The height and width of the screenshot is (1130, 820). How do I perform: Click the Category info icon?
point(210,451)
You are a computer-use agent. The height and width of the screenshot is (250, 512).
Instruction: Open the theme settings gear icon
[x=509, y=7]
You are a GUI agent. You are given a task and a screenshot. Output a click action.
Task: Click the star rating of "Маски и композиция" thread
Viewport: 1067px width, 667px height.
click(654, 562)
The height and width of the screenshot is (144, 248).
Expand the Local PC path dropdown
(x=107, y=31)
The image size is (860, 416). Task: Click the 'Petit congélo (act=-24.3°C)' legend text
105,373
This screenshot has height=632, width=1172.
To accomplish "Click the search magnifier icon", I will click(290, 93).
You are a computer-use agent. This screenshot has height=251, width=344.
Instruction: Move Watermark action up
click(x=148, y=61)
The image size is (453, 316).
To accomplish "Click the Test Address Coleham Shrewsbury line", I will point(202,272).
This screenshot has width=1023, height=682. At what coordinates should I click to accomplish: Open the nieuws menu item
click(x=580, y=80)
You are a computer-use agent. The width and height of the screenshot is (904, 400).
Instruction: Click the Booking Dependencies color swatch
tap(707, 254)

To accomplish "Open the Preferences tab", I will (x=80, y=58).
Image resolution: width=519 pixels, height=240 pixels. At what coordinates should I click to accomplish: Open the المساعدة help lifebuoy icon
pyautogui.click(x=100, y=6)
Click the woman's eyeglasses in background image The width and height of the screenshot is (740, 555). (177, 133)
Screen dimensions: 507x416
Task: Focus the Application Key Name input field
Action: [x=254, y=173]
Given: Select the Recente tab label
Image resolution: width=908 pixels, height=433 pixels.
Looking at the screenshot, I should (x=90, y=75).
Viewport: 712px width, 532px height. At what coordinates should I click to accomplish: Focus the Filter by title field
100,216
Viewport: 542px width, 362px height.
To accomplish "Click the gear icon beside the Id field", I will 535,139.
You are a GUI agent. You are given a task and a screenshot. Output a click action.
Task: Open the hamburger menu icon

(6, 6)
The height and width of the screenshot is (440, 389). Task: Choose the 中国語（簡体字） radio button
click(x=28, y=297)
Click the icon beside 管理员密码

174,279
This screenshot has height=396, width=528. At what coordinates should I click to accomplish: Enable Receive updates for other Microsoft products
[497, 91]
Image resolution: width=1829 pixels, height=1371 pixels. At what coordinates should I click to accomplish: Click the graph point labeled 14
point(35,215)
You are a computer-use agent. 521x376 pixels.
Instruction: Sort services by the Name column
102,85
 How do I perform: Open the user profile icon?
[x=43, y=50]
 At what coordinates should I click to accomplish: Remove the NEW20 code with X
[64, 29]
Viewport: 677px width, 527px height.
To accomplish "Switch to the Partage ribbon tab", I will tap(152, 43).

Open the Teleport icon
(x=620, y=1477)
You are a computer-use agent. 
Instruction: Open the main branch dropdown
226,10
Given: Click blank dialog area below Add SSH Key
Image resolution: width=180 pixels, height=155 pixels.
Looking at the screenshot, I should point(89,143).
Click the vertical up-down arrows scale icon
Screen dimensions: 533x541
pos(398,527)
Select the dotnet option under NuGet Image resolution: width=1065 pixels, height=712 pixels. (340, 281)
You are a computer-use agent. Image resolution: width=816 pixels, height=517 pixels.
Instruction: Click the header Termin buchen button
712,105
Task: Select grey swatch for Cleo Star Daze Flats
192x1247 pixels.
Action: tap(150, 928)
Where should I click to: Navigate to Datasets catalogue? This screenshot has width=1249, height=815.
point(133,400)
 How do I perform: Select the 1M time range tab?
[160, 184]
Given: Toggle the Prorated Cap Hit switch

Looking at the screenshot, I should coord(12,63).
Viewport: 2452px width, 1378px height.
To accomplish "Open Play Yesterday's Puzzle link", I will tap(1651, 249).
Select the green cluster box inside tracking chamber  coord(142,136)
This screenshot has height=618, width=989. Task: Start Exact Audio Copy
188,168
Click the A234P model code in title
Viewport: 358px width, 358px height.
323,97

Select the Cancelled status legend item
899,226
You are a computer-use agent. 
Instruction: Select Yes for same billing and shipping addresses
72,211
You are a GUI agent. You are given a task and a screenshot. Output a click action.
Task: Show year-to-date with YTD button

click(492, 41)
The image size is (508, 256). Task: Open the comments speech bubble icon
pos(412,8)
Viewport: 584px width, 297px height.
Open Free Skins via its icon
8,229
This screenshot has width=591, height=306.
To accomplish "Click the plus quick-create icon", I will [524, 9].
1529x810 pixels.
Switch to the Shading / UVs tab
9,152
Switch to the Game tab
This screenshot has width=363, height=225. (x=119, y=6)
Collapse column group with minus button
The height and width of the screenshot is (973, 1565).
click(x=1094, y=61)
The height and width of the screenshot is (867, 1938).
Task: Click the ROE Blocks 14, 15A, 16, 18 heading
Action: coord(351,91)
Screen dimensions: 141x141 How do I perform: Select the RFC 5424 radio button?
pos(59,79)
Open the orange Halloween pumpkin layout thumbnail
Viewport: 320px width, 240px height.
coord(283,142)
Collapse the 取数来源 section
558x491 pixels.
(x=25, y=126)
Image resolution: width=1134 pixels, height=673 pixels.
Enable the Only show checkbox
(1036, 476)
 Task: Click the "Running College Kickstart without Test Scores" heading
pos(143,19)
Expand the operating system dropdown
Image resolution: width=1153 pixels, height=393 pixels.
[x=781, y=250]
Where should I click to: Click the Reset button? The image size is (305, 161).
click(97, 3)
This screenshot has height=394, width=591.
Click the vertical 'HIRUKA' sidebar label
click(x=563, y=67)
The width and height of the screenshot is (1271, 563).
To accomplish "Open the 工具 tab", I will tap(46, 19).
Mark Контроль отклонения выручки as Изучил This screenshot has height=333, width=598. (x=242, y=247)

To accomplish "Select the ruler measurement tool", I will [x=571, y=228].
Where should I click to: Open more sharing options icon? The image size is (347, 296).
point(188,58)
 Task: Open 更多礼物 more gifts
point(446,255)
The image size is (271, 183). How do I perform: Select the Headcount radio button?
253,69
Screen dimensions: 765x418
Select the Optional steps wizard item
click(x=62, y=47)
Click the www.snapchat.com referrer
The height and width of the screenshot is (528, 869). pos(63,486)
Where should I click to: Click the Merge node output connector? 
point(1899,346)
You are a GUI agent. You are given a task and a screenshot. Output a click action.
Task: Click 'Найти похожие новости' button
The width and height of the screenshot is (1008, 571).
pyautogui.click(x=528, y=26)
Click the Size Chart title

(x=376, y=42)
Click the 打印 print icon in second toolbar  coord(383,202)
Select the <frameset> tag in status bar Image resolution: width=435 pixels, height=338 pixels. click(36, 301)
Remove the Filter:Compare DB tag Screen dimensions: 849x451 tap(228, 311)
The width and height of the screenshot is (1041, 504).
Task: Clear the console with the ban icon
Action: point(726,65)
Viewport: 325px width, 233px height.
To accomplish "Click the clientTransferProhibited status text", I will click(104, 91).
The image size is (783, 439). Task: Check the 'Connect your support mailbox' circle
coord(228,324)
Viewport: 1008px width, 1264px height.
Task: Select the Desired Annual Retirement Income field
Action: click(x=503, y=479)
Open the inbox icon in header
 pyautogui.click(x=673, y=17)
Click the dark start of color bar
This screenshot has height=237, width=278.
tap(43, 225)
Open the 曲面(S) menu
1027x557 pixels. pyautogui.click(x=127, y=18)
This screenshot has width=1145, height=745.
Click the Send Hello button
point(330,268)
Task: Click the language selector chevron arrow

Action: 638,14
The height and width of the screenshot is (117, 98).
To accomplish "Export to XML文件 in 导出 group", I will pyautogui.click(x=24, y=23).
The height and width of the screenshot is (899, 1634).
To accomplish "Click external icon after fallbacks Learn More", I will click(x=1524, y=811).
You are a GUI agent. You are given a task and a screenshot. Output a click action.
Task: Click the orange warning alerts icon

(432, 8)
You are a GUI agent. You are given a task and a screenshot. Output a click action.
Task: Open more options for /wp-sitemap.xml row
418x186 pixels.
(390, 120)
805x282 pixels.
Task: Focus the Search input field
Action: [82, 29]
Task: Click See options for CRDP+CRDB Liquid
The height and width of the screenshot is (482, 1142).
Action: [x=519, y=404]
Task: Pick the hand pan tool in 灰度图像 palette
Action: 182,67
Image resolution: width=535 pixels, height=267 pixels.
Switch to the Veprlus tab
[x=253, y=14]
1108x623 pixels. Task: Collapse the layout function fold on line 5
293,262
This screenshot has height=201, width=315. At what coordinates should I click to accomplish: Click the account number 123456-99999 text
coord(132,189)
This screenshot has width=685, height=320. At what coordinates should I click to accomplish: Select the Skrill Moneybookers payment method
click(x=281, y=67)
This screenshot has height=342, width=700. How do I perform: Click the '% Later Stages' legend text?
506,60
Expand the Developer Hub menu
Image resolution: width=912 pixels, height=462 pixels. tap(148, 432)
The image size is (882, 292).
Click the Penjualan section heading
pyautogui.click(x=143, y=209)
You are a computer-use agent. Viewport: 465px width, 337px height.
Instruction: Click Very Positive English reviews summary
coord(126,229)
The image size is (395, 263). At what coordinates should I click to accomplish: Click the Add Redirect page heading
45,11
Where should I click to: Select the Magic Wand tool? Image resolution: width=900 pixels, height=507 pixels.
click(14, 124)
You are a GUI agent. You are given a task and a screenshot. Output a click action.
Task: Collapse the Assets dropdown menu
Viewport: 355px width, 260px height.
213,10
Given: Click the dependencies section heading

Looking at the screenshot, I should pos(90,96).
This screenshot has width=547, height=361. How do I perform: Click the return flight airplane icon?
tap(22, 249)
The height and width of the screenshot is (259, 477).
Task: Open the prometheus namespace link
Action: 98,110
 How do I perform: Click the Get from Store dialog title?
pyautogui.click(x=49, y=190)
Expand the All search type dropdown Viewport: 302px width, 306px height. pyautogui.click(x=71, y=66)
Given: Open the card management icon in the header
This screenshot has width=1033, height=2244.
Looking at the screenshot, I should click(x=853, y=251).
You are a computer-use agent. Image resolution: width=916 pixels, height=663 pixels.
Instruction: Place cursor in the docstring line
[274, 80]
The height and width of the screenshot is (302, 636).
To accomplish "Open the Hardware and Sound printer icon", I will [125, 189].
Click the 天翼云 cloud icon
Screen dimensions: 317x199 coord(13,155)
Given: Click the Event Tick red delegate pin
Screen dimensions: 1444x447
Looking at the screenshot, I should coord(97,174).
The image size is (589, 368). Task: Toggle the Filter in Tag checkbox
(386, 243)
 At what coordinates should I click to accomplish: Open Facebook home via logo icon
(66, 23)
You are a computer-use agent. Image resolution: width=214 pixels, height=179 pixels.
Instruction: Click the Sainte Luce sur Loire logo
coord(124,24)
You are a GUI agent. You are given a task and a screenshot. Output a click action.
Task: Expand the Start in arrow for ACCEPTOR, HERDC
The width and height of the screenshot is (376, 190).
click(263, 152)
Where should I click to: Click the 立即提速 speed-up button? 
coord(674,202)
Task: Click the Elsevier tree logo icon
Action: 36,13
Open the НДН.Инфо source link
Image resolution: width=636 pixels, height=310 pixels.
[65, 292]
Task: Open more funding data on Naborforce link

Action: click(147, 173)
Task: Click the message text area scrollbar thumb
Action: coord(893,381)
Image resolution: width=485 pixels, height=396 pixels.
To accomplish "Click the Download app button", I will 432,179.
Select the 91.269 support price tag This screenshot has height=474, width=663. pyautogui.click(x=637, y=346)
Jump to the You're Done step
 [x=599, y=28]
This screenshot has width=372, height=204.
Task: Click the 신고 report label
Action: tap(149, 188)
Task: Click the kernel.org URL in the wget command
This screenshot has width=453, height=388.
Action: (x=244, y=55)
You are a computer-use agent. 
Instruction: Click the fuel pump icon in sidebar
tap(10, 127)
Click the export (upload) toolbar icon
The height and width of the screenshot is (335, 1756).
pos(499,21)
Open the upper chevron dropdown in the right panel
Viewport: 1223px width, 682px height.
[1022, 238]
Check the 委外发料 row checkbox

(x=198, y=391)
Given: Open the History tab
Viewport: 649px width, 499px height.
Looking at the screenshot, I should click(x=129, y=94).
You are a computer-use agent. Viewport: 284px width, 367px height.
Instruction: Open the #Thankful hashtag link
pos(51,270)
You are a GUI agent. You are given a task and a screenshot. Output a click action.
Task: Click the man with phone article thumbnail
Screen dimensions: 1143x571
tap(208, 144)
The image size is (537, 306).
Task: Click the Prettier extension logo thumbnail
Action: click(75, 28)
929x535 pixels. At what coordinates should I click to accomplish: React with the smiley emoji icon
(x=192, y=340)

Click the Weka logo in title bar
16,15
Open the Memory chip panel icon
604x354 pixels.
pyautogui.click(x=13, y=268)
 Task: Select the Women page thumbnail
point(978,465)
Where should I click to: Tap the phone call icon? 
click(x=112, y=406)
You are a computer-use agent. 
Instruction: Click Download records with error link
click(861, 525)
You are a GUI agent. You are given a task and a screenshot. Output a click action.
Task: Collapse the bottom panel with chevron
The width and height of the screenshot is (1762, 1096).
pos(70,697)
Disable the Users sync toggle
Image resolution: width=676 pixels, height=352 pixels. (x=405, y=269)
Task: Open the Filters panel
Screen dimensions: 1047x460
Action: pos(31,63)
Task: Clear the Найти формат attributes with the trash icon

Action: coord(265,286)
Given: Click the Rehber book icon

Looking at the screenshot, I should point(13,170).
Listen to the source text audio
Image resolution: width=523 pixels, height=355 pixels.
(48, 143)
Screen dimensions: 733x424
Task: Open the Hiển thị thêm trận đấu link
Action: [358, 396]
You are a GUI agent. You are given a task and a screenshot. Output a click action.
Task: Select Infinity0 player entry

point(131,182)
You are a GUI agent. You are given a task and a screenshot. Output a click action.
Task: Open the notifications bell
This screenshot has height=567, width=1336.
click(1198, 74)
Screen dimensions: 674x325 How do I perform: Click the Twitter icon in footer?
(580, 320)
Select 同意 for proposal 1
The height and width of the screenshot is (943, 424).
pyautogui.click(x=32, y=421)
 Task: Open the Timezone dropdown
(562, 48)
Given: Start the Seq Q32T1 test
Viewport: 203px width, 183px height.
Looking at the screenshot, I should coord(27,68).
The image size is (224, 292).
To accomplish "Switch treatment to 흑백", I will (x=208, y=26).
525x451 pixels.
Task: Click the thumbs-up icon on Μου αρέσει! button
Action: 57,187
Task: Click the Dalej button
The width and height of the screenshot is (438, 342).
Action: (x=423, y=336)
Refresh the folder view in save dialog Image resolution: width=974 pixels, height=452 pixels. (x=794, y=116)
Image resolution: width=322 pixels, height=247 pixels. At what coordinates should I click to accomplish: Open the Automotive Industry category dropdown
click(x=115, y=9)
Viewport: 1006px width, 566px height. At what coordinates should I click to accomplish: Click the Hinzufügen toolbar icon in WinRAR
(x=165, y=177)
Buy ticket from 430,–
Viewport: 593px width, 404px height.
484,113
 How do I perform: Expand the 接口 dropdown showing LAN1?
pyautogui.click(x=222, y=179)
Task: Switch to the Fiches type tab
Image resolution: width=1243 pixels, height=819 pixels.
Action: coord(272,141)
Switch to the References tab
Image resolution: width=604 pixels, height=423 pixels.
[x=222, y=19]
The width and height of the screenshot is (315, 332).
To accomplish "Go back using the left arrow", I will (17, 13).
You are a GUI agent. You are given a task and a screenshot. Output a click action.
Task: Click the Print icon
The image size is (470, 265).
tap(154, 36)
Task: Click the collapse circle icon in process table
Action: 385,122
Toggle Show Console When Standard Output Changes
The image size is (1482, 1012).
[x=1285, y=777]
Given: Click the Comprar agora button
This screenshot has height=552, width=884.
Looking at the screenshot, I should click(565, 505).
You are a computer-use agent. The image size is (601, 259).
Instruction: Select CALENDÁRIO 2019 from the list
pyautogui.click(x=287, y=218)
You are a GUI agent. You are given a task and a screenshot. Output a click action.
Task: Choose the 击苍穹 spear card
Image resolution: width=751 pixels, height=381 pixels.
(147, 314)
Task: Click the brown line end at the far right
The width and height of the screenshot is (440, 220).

######

Activity: Using only the data above, copy out the lines that include the word "type".

Solution:
Expand the All search type dropdown Viewport: 302px width, 306px height. pyautogui.click(x=71, y=66)
Task: Switch to the Fiches type tab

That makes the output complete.